In a nutshell, that comes down to closing the proverbial gap between where the membership total stands and where a club’s leadership would want it to be. Years ago, most clubs didn’t have gaps, and if they did, they were small and easily closeable.

In recent years, though, and especially during and after the Great Recession, the gaps became wider, and to close them, clubs responded with a number of measures. Some were time-tested tactics, such as offering the fall months for free when someone signs on for the following year. But most were relatively new (at least for private clubs in this market), like advertising, membership drives, price incentives, waiving initiation fees, and creating new products in their form of specially tailored membership packages for constituencies ranging from young professionals to retirees.

Overall, such steps have worked at SCC, said Brosseau, adding that the club has closed its gap significantly, thanks to a recent membership drive (the first in several years), which added nearly 70 new members, and other steps.

For example, the club would at times offer three years of membership for the price of two, while it also restructured fees for existing members to bring them more in line with what recent recruits were offered, a step that has helped improve retention, as well as morale.

Overall, the club has evolved somewhat over the years, he went on, and is now more of a social club for families than a golf club, another clear sign of the times.

And this is reflected in some changes in scenery, such as that aforementioned skating rink.

“We put in a skating rink, and we get the warmest winter in years,” he joked, adding that, while the club struggled to keep the ice surface clear, it has generally succeeded in its mission to become more family-friendly.

That word ‘friendly’ was also used by Cardaropoli, who summoned it when talking about how Twin Hills does not levy assessments on members for capital improvements, maintenance, or any other reason, and this greatly improves morale.

And it gives the club another addition to an already solid list of selling points, including accessibility, price, course quality and walkability (there are few steep hills, despite the name on the sign), and large practice facility.

“We have a great course and a great location, and we cater to the membership,” he explained. “Every year, we’re taking on some improvements or renovations to the course, but the big thing is that we never have any special assessments or initiation fees, so when someone joins, they know exactly what they’re going to be paying, and there’s no surprises at the end of the year.”

The Country Club of Wilbraham, which expanded from nine to 18 holes in 2002, has fewer and different selling points — it lacks many family-friendly facilities and, thus, focuses on its strengths, intimacy and golf.

“We’re a small club, and we’re low-key,” she said. “We don’t have tennis or a pool or a fancy dining room, but we have a lovely facility and a relaxed atmosphere; we just try to be who we are and not pretend to be something we’re not, and I think that’s going to be the key to our success.”

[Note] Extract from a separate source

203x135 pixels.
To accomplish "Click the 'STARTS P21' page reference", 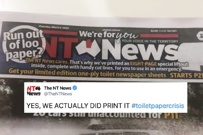I will pyautogui.click(x=186, y=76).
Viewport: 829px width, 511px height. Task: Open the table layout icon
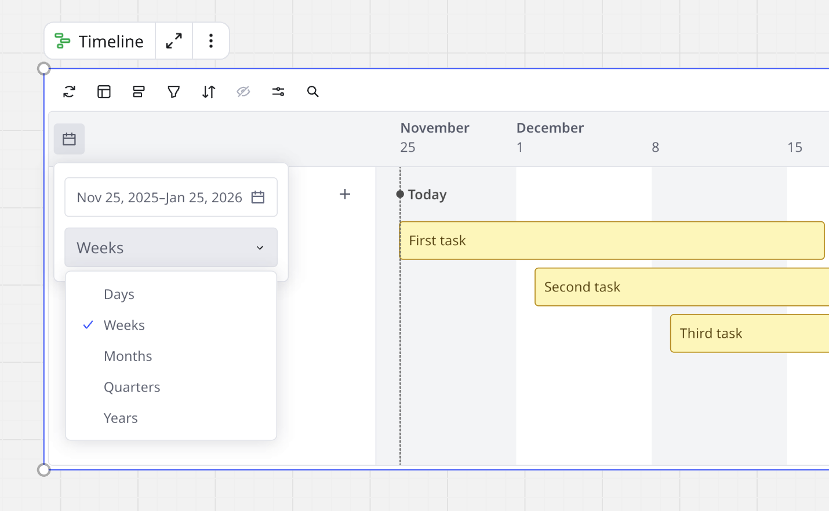104,92
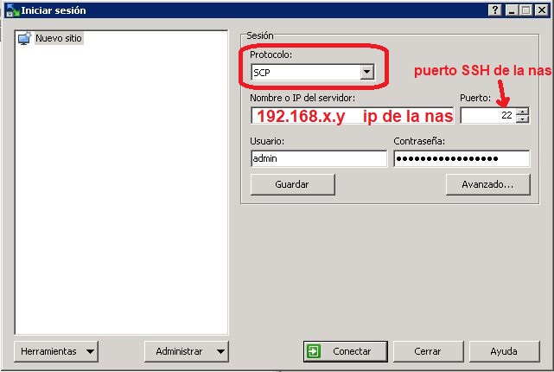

Historically, that formula has worked well, she said, adding that the club has picked up several new members in recent months (many of them returnees who had left) and is ahead of the budgeted number for 2016.

Keeping it in or above that ballpark is an ongoing challenge, she went on, in part because of the competition and attractive offers from other clubs, but also that lack of loyalty she mentioned earlier.

“Someone might to go to one club one year because it’s $300 less,” she explained, adding that this happens more frequently now because people aren’t paying initiation fees. “But then, people often wind up coming back to where their friends are.”

Dues and Don’ts

Lately, more people have been coming back to the country-club lifestyle or experiencing it for first time.

It’s certainly not like it was 25 years ago, when Brosseau first joined SCC, or even 10 years ago, but conditions are improving gradually.

Still, stern challenges remain, said those we spoke with, adding that clubs must continue to be diligent and imaginative in their efforts to attract and then serve members.

Because the current environment constitutes a new normal.